To: source-changes-hg%NetBSD.org@localhost
Subject: [src/trunk]: src/sys Changes to make EVFILT_PROC MP-safe:
From: thorpej <thorpej%NetBSD.org@localhost>
Date: Mon, 08 Nov 2021 15:44:12 +0000
details:   https://anonhg.NetBSD.org/src/rev/dd999b0bf5a3
branches:  trunk
changeset: 1024118:dd999b0bf5a3
user:      thorpej <thorpej%NetBSD.org@localhost>
date:      Sun Oct 10 18:07:51 2021 +0000

description:
Changes to make EVFILT_PROC MP-safe:

Because the locking protocol around processes is somewhat complex
compared to other events that can be posted on kqueues, introduce
new functions for posting NOTE_EXEC, NOTE_EXIT, and NOTE_FORK,
rather than just using the generic knote() function.  These functions
KASSERT() their locking expectations, and deal with other complexities
for each situation.

knote_proc_fork(), in particiular, needs to handle NOTE_TRACK, which
requires allocation of a new knote to attach to the child process.  We
don't want to be allocating memory while holding the parent's p_lock.
Furthermore, we also have to attach the tracking note to the child
process, which means we have to acquire the child's p_lock.

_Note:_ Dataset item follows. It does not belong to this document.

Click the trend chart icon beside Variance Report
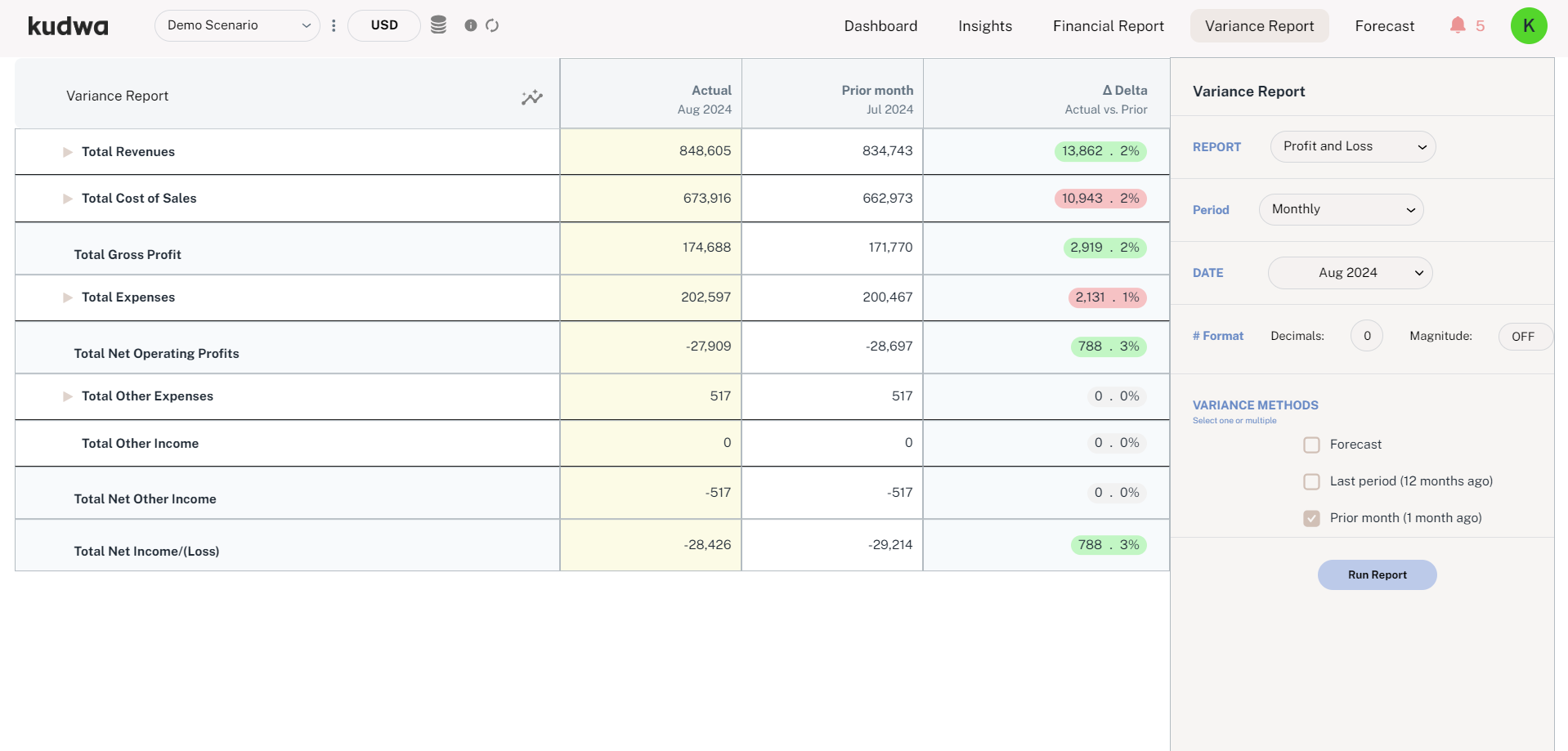This screenshot has height=751, width=1568. 532,97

So, to handle all this, we introduce some additional synchronization
infrastructure around the 'knote' structure:

- Add the ability to mark a knote as being in a state of flux.  Knotes
  in this state are guaranteed not to be detached/deleted, thus allowing
  a code path drop other locks after putting a knote in this state.

- Code paths that wish to detach/delete a knote must first check if the
  knote is in-flux.  If so, they must wait for it to quiesce.  Because
  multiple threads of execution may attempt this concurrently, a mechanism
  exists for a single LWP to claim the detach responsibility; all other
  threads simply wait for the knote to disappear before they can make
  further progress.

- When kqueue_scan() encounters an in-flux knote, it simply treats the
  situation just like encountering another thread's queue marker -- wait
  for the flux to settle and continue on.

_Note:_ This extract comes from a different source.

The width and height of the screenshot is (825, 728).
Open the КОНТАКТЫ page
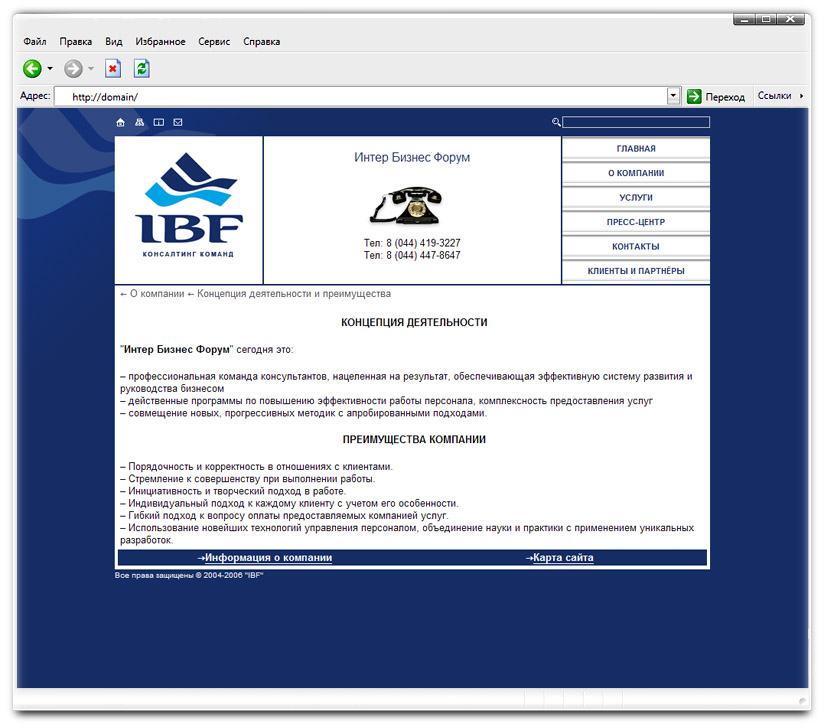click(x=634, y=246)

(The "in-flux knote" idea was inspired by FreeBSD, but this works differently
from their implementation, as the two kqueue implementations have diverged
quite a bit.)

knote_proc_fork() uses this infrastructure to implement NOTE_TRACK like so:

- Attempt to put the original tracking knote into a state of flux; if this
  fails (because the note has a detach pending), we skip all processing
  (the original process has lost interest, and we simply won the race).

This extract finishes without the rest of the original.